Ravioli de speck y nueces

Los ravioli de speck y nueces son un plato delicioso que fusiona la sazón del speck con la textura crujiente de las nueces. Aquí te explicamos cómo prepararlos:

Ingredientes

  • Para la pasta al huevo:
    • 300 g de harina 00
    • 3 huevos grandes
  • Para el relleno:
    • 150 g de ricotta
    • 100 g de speck cortado en daditos pequeños
    • 50 g de nueces picadas
    • Sal y pimienta c.s.
    • parmesano rallado, al gusto
  • Para el condimento:
    • Mantequilla c.s.
    • Algunas hojas de salvia
    • Nueces picadas para decorar
    • parmesano rallado

Preparación

  1. Comienza con la pasta al huevo: coloca la harina en forma de volcán sobre una superficie de trabajo, rompe los huevos en el centro y comienza a amasar hasta obtener una masa homogénea y elástica. Envuelve la pasta en film transparente y déjala reposar unos 30 minutos.

  2. Mientras tanto, prepara el relleno mezclando en un bol la ricotta con el speck, las nueces picadas, sal, pimienta y parmesano al gusto, hasta obtener una mezcla homogénea.

  3. Estira la pasta al huevo con el rodillo o la máquina de pasta, obteniendo láminas finas.

  4. Coloca pequeñas cantidades de relleno sobre la lámina a intervalos regulares. Cubre con otra lámina de pasta y presiona alrededor del relleno para sellar los ravioli, eliminando el aire. Corta los ravioli con una rueda dentada o un molde.

  5. Lleva a ebullición una olla con agua salada y cocina los ravioli unos minutos, hasta que suban a la superficie.

  6. Mientras tanto, en una sartén, derrite la mantequilla con la salvia.

  7. Escurre los ravioli y transfiérelos con cuidado a la sartén con la mantequilla y la salvia, saltéandolos un minuto.

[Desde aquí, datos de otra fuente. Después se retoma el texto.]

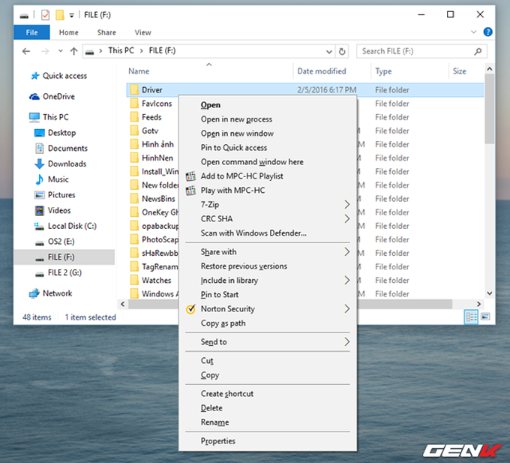Expand the ribbon using the chevron

[x=473, y=32]
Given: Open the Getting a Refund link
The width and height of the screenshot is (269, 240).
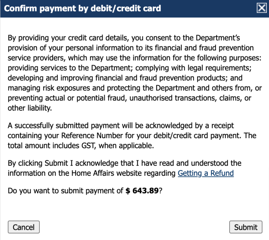Looking at the screenshot, I should point(206,173).
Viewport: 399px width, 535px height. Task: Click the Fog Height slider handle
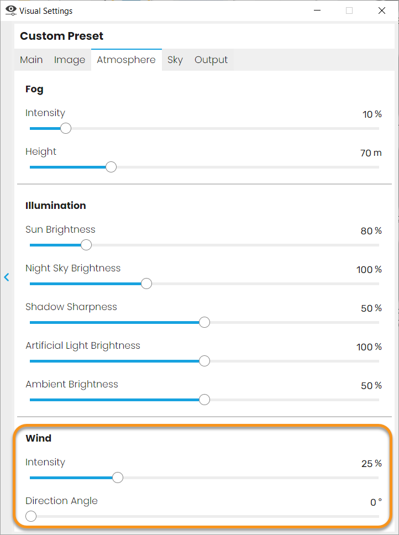(x=111, y=167)
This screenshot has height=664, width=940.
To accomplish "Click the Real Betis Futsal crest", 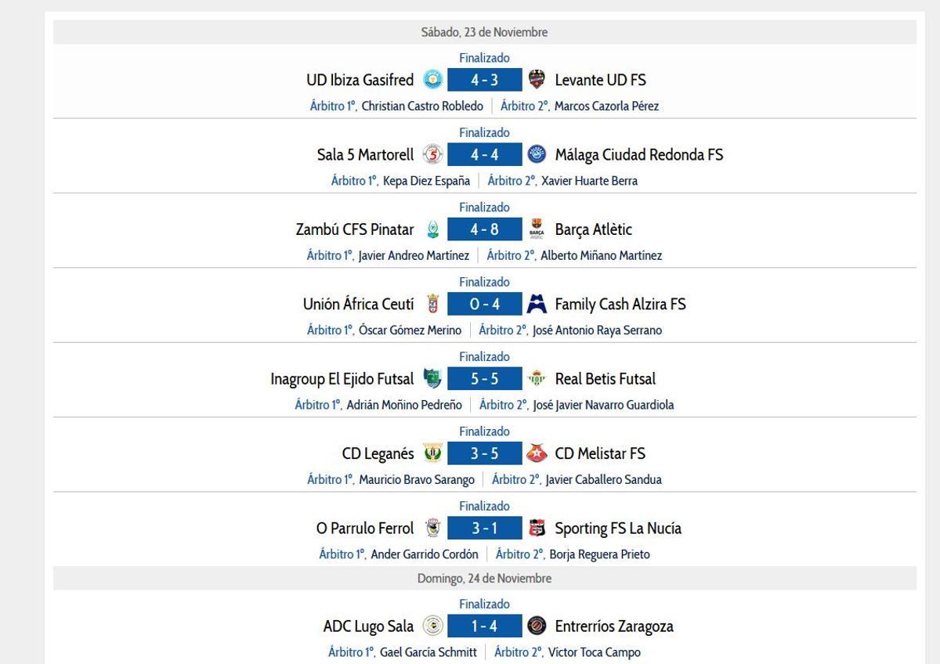I will [537, 379].
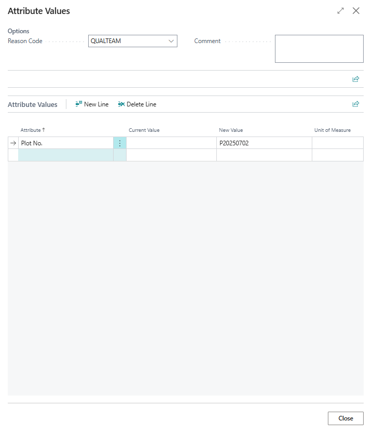Open the Reason Code dropdown chevron

[171, 41]
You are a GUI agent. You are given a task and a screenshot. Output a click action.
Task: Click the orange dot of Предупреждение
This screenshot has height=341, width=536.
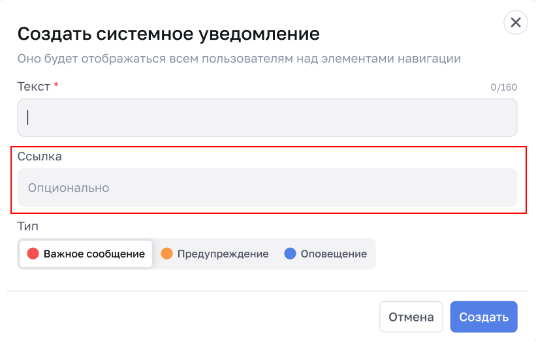(166, 254)
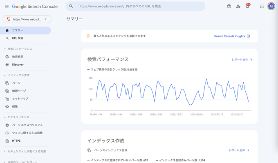This screenshot has height=163, width=278.
Task: Open the account avatar labeled M
Action: 271,7
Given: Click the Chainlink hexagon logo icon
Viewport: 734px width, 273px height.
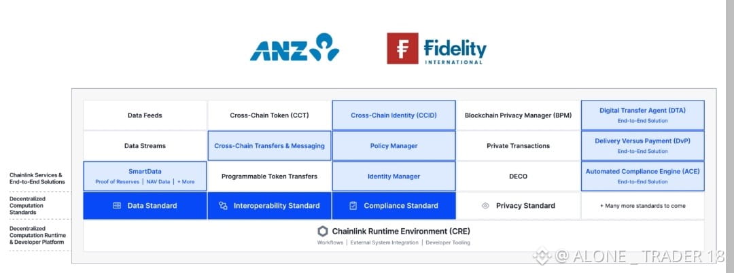Looking at the screenshot, I should point(323,231).
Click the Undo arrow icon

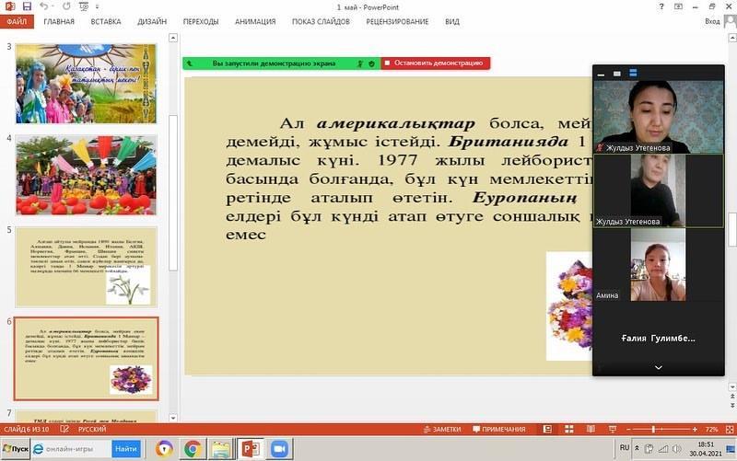click(x=43, y=6)
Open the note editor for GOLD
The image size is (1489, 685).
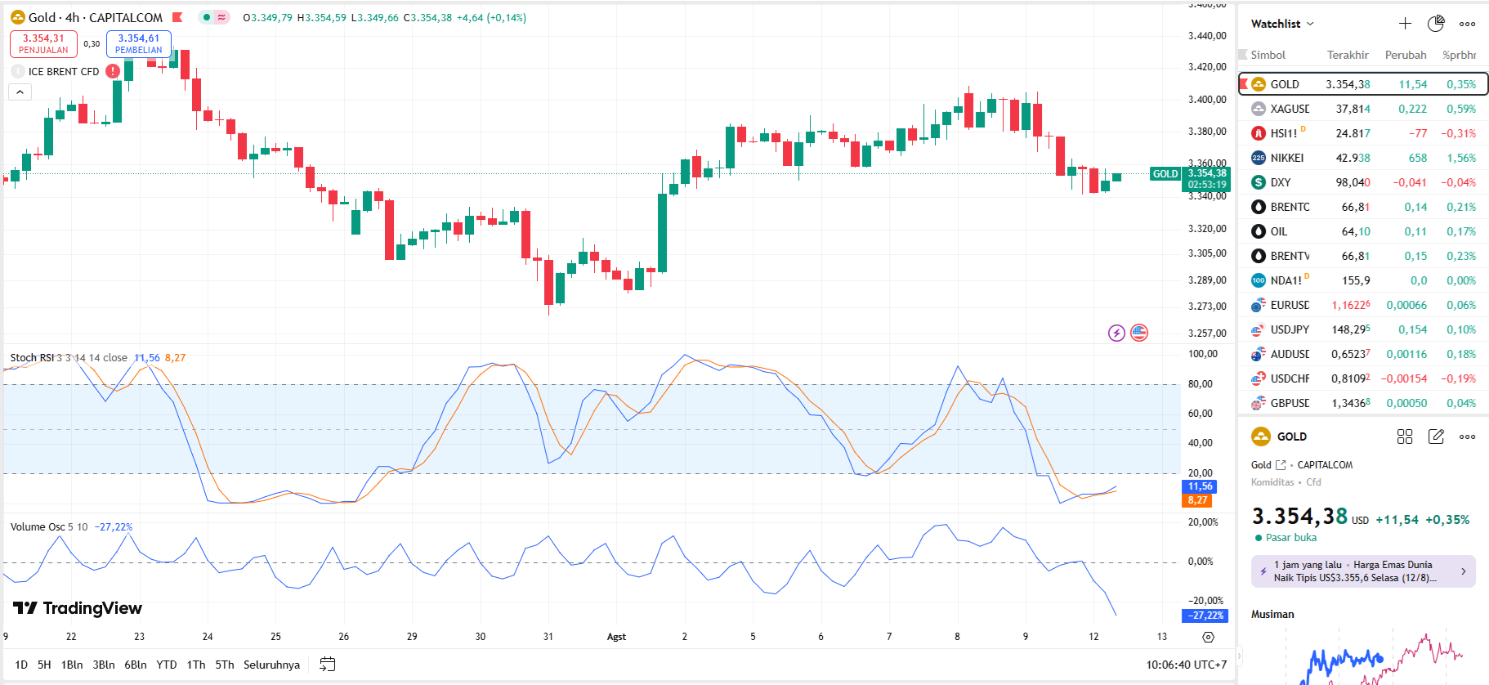[1436, 437]
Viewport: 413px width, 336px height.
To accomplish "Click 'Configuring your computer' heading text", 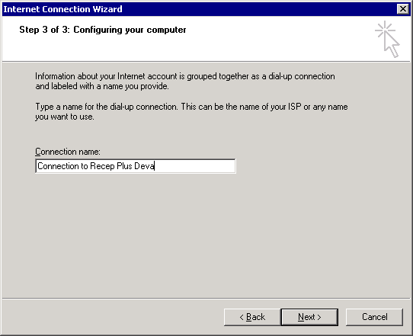I will point(130,30).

  8. Sirve los ravioli calientes, espolvoreándolos con nueces picadas y parmesano rallado al gusto.

Curiosidades

El speck es un producto típico del Alto Adigio, caracterizado por un ligero ahumado y un sabor especiado. Puedes variar el relleno sustituyendo el speck por jamón crudo o ahumado según tus gustos. La combinación con la ricotta y las nueces crea un equilibrio entre sabores rústicos y delicados perfecto para un plato que evoca la montaña y la tradición.